The Enlightenment is the historical period that made a virtue of reason. It's even called The Age of Reason. Some people believe reason has failed, but it only fails when we fail to exercise it.

And when reason fails, what are we left with?

People grabbing a gun and going down to the Holocaust Museum, or the local Army recruiting office, or an abortion clinic to fix things on their own. I could go on naming particular issues, but hopefully you get the drift.

The US government in particular is very special creation. If government in general -- any government -- is a given society's method of making decisions that are binding on all members, then the US government was devised to make such decision-making as fair and open a process as possible. The Constitution describes a government that provides a forum for reasoned and fair decision-making in areas that constitute "public" life.

The US government was never intended to serve as a moral authority in the same way that religion or philosophy is. It was never supposed to micro-manage everyone's lives, rather only to protect our ability to make personal decisions for ourselves.

Right now the US is involved in a broad argument about how extensive the reach of government should be. The argument has gotten away from the issues enumerated in the Bill of Rights, so that now apparently whatever personal decisions we are allowed come under the vague and changeable heading of The Right to Privacy.

This is pretty much the opposite of what the Founding Fathers had in mind. The public space -- that part of life that's controlled by governmental authority -- was supposed to be kept relatively small in its scope, but that's not what's happened over time.

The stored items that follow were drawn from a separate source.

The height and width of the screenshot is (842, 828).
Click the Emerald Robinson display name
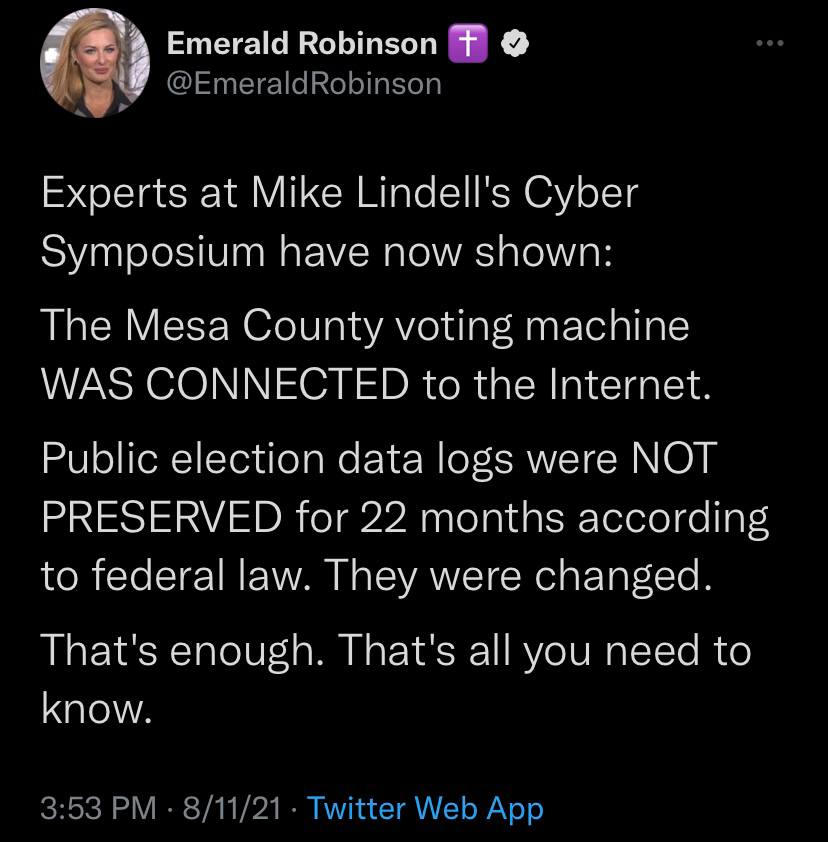coord(301,44)
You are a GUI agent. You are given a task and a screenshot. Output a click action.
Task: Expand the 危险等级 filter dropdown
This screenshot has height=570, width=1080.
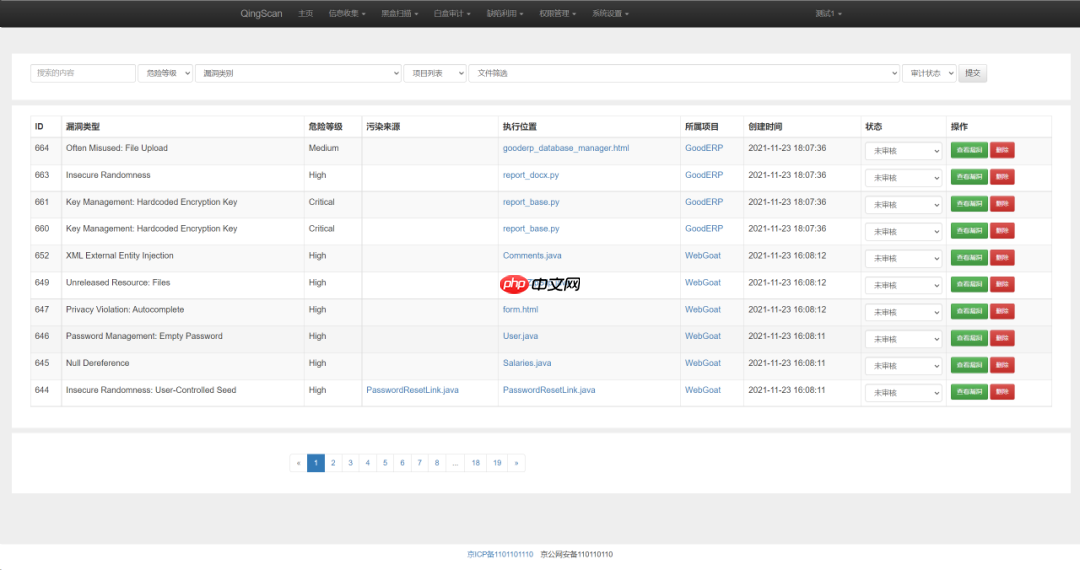[165, 73]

Conservatives want government limited to one degree or another. Liberals want government expanded to control as much as possible. Everyone seems to have some hobby-horse that they believe requires the compulsion of government control. The Founding Fathers talked about "toleration," or letting others be, even if you believed they were wrong. Now special interest groups of every stripe own one or another issue that they claim needs to be legislated one way or the other for the good of all.

But you see, when you try to extend governmental -- or really any kind -- of social control, you only generate ever-accelerating controversy about what is "good" for all people, since all people will be forced to live with it or under it. Non-conformists, including creative people, often feel the pressure first, feel that they're being pushed into places that they don't want to go.

The alternative is to agree to disagree. In other words, abandon attempts at control and simply tolerate behavior that might be repugnant to us personally. As Jefferson said, "It neither picks my pocket nor breaks my leg...."

The conflict is not incidentally between right and left, Democrats and Republicans, socialists and capitalists. The primary source of the conflict is between individual rights and social control.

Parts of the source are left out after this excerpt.